WRITTEN PROBLEM :: Reproduce every line of the material below word for word, changing nothing.
====== DATASET ENTRIES ======
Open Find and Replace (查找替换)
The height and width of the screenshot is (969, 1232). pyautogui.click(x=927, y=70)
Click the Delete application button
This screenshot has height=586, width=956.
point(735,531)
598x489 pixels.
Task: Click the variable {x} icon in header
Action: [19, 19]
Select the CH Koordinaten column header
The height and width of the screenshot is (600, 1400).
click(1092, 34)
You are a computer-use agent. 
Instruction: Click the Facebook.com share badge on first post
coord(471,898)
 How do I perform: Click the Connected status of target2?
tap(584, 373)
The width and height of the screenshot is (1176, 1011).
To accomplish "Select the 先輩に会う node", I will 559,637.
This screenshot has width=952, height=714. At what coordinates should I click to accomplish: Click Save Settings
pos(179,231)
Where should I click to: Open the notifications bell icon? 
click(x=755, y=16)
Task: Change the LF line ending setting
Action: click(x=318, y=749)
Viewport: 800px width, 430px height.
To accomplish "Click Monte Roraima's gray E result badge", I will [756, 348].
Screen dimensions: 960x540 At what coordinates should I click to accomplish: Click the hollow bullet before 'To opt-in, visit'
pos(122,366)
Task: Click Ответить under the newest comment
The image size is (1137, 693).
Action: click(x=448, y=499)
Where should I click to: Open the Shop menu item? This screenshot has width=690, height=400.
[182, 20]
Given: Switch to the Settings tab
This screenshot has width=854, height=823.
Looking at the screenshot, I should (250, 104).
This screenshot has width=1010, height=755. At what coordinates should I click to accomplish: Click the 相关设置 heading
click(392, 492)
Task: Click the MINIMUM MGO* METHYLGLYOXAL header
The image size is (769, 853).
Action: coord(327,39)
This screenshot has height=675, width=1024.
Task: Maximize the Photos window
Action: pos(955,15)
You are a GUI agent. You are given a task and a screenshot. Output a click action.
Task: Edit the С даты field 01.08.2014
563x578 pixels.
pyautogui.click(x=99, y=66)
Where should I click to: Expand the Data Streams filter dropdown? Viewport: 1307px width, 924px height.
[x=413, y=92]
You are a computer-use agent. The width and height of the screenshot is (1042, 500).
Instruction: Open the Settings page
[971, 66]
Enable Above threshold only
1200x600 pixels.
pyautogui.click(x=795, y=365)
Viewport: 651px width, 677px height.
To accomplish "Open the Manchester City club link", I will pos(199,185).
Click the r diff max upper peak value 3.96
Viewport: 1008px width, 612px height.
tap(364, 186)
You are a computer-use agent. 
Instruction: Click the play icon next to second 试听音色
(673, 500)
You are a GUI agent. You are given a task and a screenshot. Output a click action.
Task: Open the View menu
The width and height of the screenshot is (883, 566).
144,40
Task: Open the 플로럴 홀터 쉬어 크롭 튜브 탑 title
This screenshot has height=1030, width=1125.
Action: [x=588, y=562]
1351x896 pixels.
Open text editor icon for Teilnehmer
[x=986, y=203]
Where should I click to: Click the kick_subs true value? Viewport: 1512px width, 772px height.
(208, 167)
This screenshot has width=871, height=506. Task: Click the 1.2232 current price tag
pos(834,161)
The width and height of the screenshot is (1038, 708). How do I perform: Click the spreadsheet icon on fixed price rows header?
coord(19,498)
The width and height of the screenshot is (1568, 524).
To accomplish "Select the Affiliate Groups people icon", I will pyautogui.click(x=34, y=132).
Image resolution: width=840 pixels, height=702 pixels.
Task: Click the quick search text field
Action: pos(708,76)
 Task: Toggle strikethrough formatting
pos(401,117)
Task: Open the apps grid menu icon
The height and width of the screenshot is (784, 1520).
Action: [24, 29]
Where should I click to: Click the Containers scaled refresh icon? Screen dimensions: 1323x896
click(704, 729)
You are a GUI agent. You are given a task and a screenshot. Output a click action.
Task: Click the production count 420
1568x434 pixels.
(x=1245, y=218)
======
PROBLEM SOLUTION ::
Open Find and Replace (查找替换)
The height and width of the screenshot is (969, 1232). pyautogui.click(x=927, y=70)
Click the Delete application button
This screenshot has height=586, width=956.
point(735,531)
598x489 pixels.
Task: Click the variable {x} icon in header
Action: [19, 19]
Select the CH Koordinaten column header
The height and width of the screenshot is (600, 1400).
click(1092, 34)
You are a computer-use agent. 
Instruction: Click the Facebook.com share badge on first post
coord(471,898)
 How do I perform: Click the Connected status of target2?
tap(584, 373)
The width and height of the screenshot is (1176, 1011).
To accomplish "Select the 先輩に会う node", I will 559,637.
This screenshot has width=952, height=714. At what coordinates should I click to accomplish: Click Save Settings
pos(179,231)
Where should I click to: Open the notifications bell icon? 
click(x=755, y=16)
Task: Change the LF line ending setting
Action: click(x=318, y=749)
Viewport: 800px width, 430px height.
To accomplish "Click Monte Roraima's gray E result badge", I will [756, 348].
Screen dimensions: 960x540 At what coordinates should I click to accomplish: Click the hollow bullet before 'To opt-in, visit'
pos(122,366)
Task: Click Ответить under the newest comment
The image size is (1137, 693).
Action: click(x=448, y=499)
Where should I click to: Open the Shop menu item? This screenshot has width=690, height=400.
[182, 20]
Given: Switch to the Settings tab
This screenshot has width=854, height=823.
Looking at the screenshot, I should (250, 104).
This screenshot has width=1010, height=755. At what coordinates should I click to accomplish: Click the 相关设置 heading
click(392, 492)
Task: Click the MINIMUM MGO* METHYLGLYOXAL header
The image size is (769, 853).
Action: coord(327,39)
This screenshot has height=675, width=1024.
Task: Maximize the Photos window
Action: pos(955,15)
You are a GUI agent. You are given a task and a screenshot. Output a click action.
Task: Edit the С даты field 01.08.2014
563x578 pixels.
pyautogui.click(x=99, y=66)
Where should I click to: Expand the Data Streams filter dropdown? Viewport: 1307px width, 924px height.
[x=413, y=92]
You are a computer-use agent. The width and height of the screenshot is (1042, 500).
Instruction: Open the Settings page
[971, 66]
Enable Above threshold only
1200x600 pixels.
pyautogui.click(x=795, y=365)
Viewport: 651px width, 677px height.
To accomplish "Open the Manchester City club link", I will pos(199,185).
Click the r diff max upper peak value 3.96
Viewport: 1008px width, 612px height.
tap(364, 186)
You are a computer-use agent. 
Instruction: Click the play icon next to second 试听音色
(673, 500)
You are a GUI agent. You are given a task and a screenshot. Output a click action.
Task: Open the View menu
The width and height of the screenshot is (883, 566).
144,40
Task: Open the 플로럴 홀터 쉬어 크롭 튜브 탑 title
This screenshot has height=1030, width=1125.
Action: [x=588, y=562]
1351x896 pixels.
Open text editor icon for Teilnehmer
[x=986, y=203]
Where should I click to: Click the kick_subs true value? Viewport: 1512px width, 772px height.
(208, 167)
This screenshot has width=871, height=506. Task: Click the 1.2232 current price tag
pos(834,161)
The width and height of the screenshot is (1038, 708). How do I perform: Click the spreadsheet icon on fixed price rows header?
coord(19,498)
The width and height of the screenshot is (1568, 524).
To accomplish "Select the Affiliate Groups people icon", I will pyautogui.click(x=34, y=132).
Image resolution: width=840 pixels, height=702 pixels.
Task: Click the quick search text field
Action: pos(708,76)
 Task: Toggle strikethrough formatting
pos(401,117)
Task: Open the apps grid menu icon
The height and width of the screenshot is (784, 1520).
Action: [24, 29]
Where should I click to: Click the Containers scaled refresh icon? Screen dimensions: 1323x896
click(704, 729)
You are a GUI agent. You are given a task and a screenshot. Output a click action.
Task: Click the production count 420
1568x434 pixels.
(x=1245, y=218)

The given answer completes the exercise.